Global entropy solutions to the compressible Euler equations in the isentropic nozzle flow for large data: Application of the modified Godunov scheme and the generalized invariant regions

TL;DR

This paper proves the global existence and stability of entropy solutions for the compressible Euler equations in isentropic nozzle flow with large data, using a modified Godunov scheme and generalized invariant regions.

Contribution

It introduces a new generalized invariant region and a modified Godunov scheme to handle large data in nozzle flow problems, extending previous small data results.

Findings

Established global existence of solutions for large data

Developed a modified Godunov scheme suitable for unbounded invariant regions

Demonstrated stability of solutions in inhomogeneous conservation laws

Abstract

We study the motion of isentropic gas in nozzles. This is a major subject in fluid dynamics. In fact, the nozzle is utilized to increase the thrust of rocket engines. Moreover, the nozzle flow is closely related to astrophysics. These phenomena are governed by the compressible Euler equation, which is one of crucial equations in inhomogeneous conservation laws.
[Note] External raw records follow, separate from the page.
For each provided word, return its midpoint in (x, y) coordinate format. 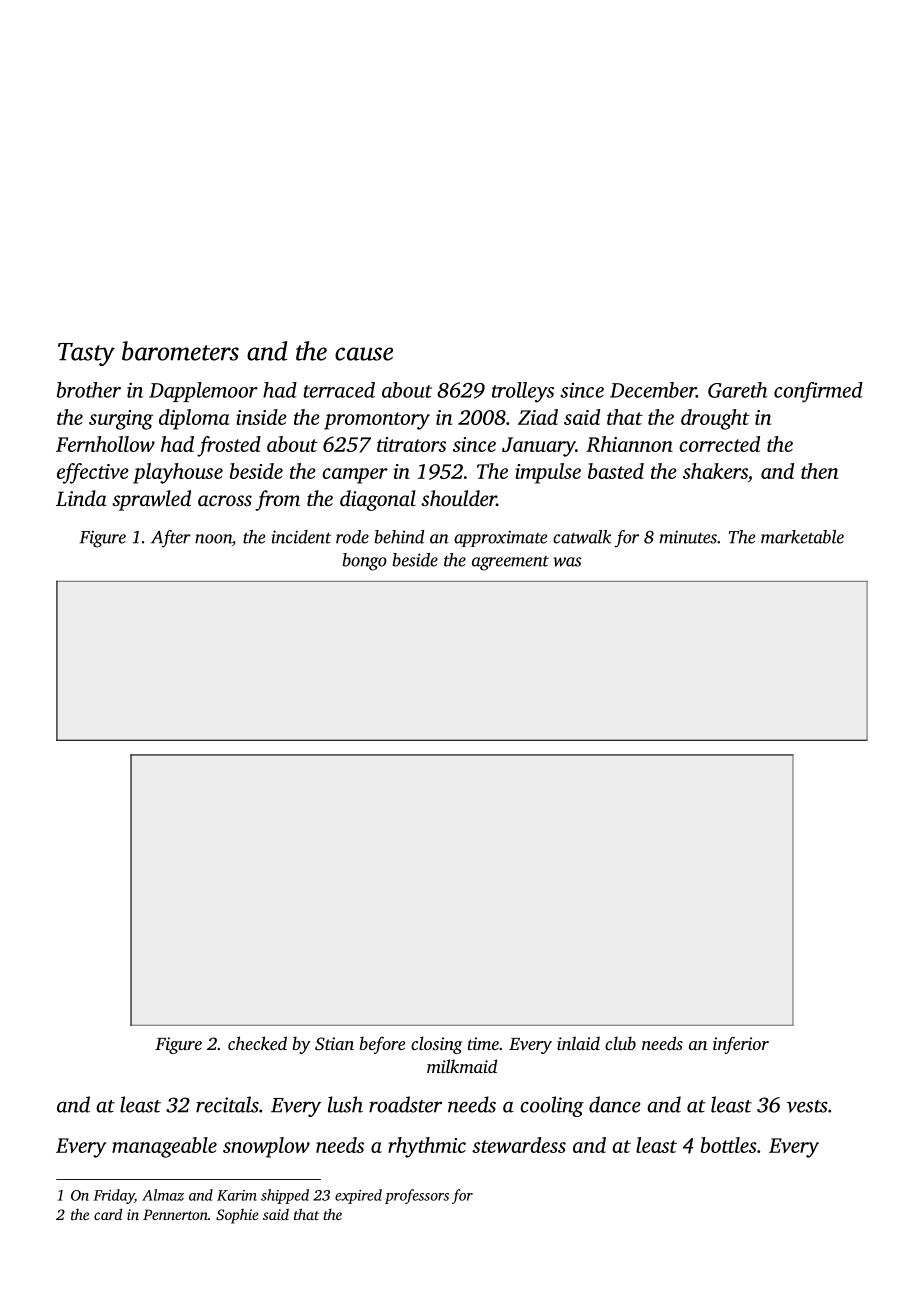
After (171, 539)
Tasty (86, 354)
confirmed (818, 392)
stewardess (519, 1145)
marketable (802, 537)
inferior (741, 1045)
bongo (364, 562)
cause (364, 354)
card (108, 1214)
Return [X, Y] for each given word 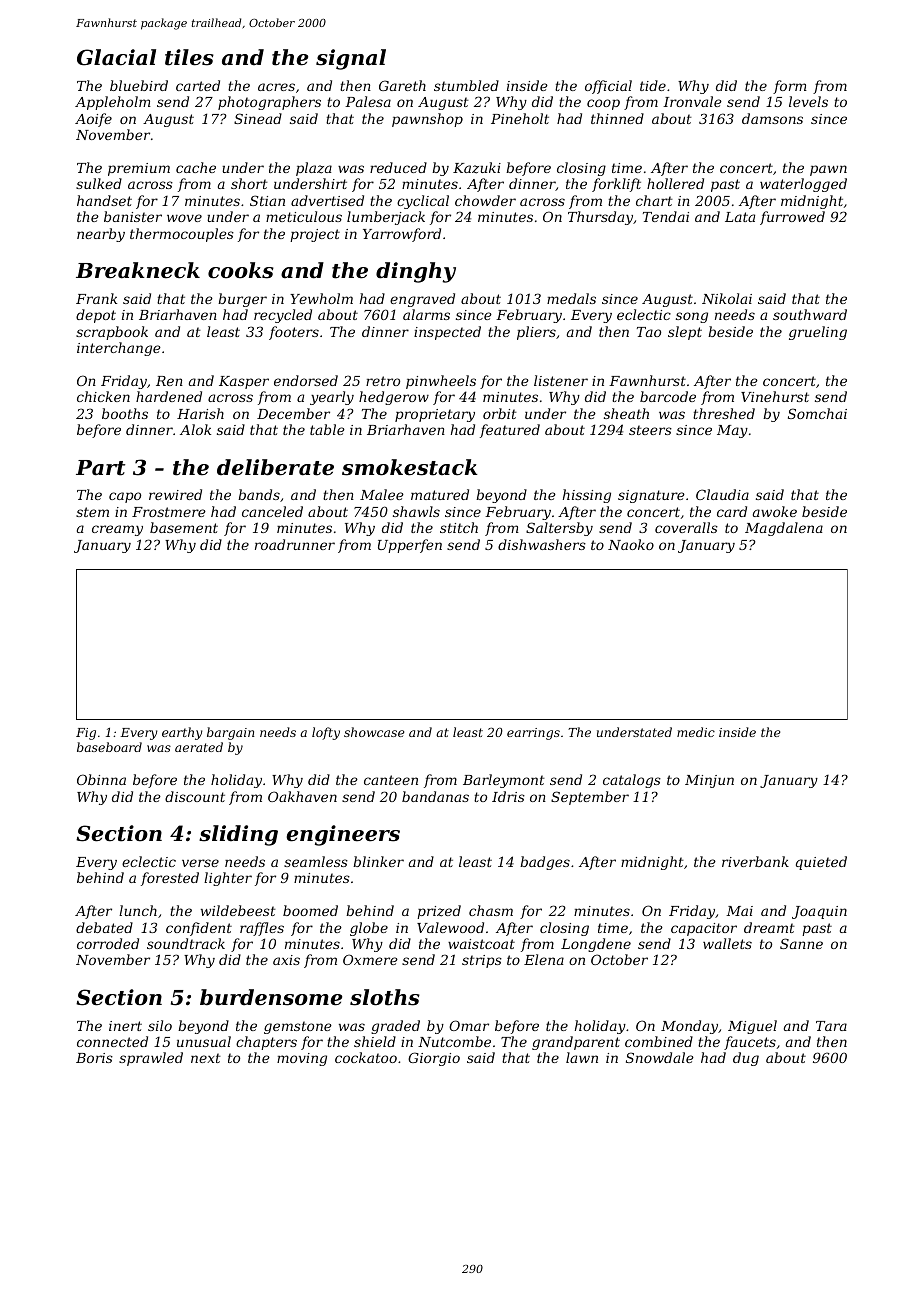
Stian [267, 200]
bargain [230, 733]
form [790, 87]
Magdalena [784, 529]
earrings [533, 734]
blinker [378, 861]
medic [696, 732]
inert [125, 1026]
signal [351, 59]
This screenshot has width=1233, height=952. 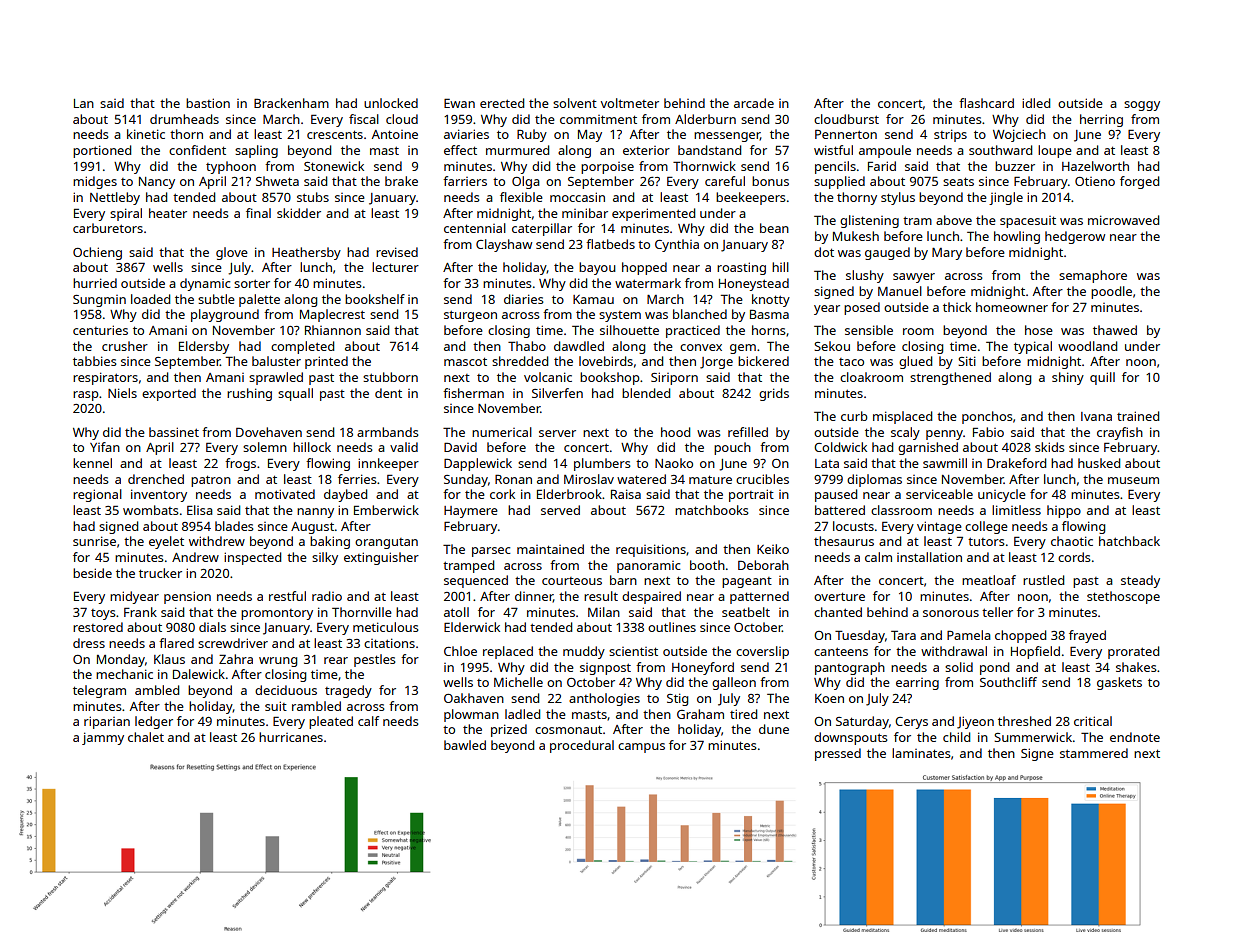 I want to click on Brackenham, so click(x=291, y=103).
In this paper, we consider its unsteady flow and devote to proving the global existence and stability of solutions to the Cauchy problem for the general nozzle. The theorem has been proved in (Tsuge in Arch. Ration. Mech. Anal. 209:365-400 (2013)). However, this result is limited to small data. Our aim in the present paper is to remove this restriction, that is, we consider large data. Although the subject is important in Mathematics, Physics and engineering, it remained open for a long time. The problem seems to lie in a bounded estimate of approximate solutions, because we have only method to investigate the behavior with respect to the time variable. To solve this, we first introduce a generalized invariant region. Compared with the existing ones, its upper and lower bounds are extended constants to functions of the space variable. However, we cannot apply the new invariant region to the traditional difference method. Therefore, we invent the modified Godunov scheme. The approximate solutions consist of some functions corresponding to the upper and lower bounds of the invariant regions. These methods enable us to investigate the behavior of approximate solutions with respect to the space variable. The ideas are also applicable to other nonlinear problems involving similar difficulties.